Swooping in before dawn broke over Silicon Valley yesterday, software maker Oracle announced an agreed offer to buy Sun Microsystems. The transaction at $9.50 per share in cash – the price that rival IBM had been expected to pay before negotiations collapsed two weeks ago – launches Oracle into direct competition with IBM and Hewlett Packard.

Does this make sense for the software maker, though? On consensus forecasts, the $5.6bn enterprise value Oracle is paying for Sun equates to eight times expected earnings before interest, tax, depreciation and amortisation of $673m. But that does not factor in considerable scope for cost cutting. Sun has successively failed to wring out savings over 10 successive restructuring plans. Oracle – typically bullish, without detailing plans and hardly any numbers – believes Sun will add $1.5bn to operating profits in its first year, and $2bn thereafter.

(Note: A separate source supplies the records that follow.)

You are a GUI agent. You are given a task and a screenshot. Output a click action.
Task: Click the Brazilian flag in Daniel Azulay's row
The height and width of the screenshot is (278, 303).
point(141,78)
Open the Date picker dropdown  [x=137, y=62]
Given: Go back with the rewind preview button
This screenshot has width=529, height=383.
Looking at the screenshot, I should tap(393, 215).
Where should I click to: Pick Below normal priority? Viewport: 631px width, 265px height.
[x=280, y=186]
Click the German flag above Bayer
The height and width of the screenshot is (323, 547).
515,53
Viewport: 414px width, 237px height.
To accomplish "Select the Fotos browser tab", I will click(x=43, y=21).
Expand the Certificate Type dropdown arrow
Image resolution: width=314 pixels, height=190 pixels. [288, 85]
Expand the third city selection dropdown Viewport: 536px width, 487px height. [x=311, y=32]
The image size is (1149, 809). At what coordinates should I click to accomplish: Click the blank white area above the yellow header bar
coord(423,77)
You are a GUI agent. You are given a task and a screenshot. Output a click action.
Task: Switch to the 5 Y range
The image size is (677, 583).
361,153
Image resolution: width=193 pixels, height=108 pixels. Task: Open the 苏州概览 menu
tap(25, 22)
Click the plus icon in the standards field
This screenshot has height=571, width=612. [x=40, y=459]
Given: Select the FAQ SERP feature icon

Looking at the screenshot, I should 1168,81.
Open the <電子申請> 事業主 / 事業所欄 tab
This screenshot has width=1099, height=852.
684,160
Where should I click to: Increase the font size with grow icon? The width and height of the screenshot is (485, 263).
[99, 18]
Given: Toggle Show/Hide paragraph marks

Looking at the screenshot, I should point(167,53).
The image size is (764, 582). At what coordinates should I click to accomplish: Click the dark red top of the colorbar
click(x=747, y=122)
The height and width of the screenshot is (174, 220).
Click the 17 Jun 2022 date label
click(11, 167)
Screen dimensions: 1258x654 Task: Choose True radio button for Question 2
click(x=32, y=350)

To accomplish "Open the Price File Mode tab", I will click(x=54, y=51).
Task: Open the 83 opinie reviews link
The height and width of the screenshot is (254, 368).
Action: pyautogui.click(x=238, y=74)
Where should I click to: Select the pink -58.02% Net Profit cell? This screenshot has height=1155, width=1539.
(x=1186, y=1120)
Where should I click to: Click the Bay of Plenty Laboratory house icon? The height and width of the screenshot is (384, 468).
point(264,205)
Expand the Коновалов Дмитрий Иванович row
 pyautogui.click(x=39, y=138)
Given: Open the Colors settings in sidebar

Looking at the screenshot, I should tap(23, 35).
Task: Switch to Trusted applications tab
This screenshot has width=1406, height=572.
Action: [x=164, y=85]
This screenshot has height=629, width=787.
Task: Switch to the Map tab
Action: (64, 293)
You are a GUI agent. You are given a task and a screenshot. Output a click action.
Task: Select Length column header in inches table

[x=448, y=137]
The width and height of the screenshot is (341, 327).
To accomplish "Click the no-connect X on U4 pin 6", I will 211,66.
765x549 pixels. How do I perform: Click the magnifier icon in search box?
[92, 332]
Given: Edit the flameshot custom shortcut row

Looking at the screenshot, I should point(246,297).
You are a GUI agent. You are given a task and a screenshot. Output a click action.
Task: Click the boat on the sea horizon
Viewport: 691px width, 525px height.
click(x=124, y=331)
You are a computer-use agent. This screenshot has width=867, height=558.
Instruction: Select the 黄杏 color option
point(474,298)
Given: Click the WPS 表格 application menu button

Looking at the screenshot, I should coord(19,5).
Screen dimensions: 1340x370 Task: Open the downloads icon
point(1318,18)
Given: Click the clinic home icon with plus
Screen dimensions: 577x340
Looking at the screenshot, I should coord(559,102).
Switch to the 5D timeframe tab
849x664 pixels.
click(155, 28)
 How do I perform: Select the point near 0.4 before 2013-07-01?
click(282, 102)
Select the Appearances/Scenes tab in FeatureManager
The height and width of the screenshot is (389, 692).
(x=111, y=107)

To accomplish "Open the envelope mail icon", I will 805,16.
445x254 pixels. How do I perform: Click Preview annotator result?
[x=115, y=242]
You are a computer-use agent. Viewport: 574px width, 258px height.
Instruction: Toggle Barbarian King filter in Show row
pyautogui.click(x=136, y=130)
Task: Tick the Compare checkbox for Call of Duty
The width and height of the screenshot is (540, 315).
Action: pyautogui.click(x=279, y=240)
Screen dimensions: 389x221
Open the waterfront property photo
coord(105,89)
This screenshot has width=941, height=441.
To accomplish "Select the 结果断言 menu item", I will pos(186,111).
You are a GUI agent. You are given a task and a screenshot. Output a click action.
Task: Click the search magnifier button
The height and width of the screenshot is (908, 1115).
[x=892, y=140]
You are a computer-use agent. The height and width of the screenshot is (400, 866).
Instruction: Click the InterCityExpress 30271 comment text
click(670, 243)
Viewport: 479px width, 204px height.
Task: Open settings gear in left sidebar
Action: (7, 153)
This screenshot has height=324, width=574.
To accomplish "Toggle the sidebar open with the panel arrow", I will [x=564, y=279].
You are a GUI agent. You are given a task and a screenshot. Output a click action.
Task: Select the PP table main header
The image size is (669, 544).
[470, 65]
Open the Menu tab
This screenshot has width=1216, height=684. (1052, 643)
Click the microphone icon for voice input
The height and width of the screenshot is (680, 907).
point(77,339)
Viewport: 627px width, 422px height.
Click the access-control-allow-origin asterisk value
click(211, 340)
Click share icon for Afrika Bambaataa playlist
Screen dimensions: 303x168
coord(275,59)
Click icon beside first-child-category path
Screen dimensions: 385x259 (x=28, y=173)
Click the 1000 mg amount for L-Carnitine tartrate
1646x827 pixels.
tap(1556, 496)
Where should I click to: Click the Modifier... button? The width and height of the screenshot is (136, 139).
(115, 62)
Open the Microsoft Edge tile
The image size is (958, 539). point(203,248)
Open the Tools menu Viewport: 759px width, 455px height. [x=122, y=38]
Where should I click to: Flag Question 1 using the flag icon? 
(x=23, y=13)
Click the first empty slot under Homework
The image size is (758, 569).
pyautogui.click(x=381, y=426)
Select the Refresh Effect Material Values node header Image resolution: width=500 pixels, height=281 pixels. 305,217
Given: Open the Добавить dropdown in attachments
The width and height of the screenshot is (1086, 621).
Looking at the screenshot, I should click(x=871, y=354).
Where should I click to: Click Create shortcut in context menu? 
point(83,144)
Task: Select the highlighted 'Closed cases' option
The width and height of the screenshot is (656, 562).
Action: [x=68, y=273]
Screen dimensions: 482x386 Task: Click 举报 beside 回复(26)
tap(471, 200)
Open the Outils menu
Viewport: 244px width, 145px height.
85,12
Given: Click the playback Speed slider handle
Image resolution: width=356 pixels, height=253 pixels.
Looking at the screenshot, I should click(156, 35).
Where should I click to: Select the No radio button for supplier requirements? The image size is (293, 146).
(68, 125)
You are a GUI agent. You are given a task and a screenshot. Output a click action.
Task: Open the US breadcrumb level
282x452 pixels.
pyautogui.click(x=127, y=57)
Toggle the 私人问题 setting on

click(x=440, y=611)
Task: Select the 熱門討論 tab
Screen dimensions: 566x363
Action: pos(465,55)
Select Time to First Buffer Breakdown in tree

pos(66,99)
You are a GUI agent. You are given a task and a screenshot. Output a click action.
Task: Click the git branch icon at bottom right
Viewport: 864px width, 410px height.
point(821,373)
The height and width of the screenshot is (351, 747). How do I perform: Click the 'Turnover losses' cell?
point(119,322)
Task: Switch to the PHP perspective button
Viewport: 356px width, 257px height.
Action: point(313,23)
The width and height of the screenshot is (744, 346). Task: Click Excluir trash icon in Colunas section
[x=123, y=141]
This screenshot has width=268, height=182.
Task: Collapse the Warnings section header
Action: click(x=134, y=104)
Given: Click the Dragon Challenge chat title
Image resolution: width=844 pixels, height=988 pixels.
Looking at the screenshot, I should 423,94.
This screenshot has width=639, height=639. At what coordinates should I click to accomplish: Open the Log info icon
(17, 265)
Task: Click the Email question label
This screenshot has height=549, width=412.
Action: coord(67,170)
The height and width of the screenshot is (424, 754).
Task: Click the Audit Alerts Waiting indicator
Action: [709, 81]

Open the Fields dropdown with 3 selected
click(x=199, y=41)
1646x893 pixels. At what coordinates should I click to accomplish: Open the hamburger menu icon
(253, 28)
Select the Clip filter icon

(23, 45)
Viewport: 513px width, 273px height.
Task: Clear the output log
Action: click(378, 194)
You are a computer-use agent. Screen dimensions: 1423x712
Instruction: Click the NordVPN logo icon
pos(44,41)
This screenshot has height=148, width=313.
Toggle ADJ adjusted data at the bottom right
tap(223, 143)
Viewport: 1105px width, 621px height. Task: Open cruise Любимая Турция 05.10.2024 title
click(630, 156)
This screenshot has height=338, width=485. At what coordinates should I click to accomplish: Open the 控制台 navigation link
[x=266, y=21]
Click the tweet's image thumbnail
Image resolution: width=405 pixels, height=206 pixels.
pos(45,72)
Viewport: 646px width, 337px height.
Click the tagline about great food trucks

Slashing costs is not the main rationale for this deal, however. Unless Oracle has developed a sudden desire to manufacture servers, Sun's struggling hardware business will probably be sold on. (Cisco could be a potential buyer). Rather, the draw is Sun's software assets. Its key products, Java and Solaris, do not make much money. But they are industry standards, and much of Oracle's own database software relies on them. Even if the group is unable to extract higher licence revenues from such intellectual property, it removes the risk of a competitor like IBM stealing a march on Oracle.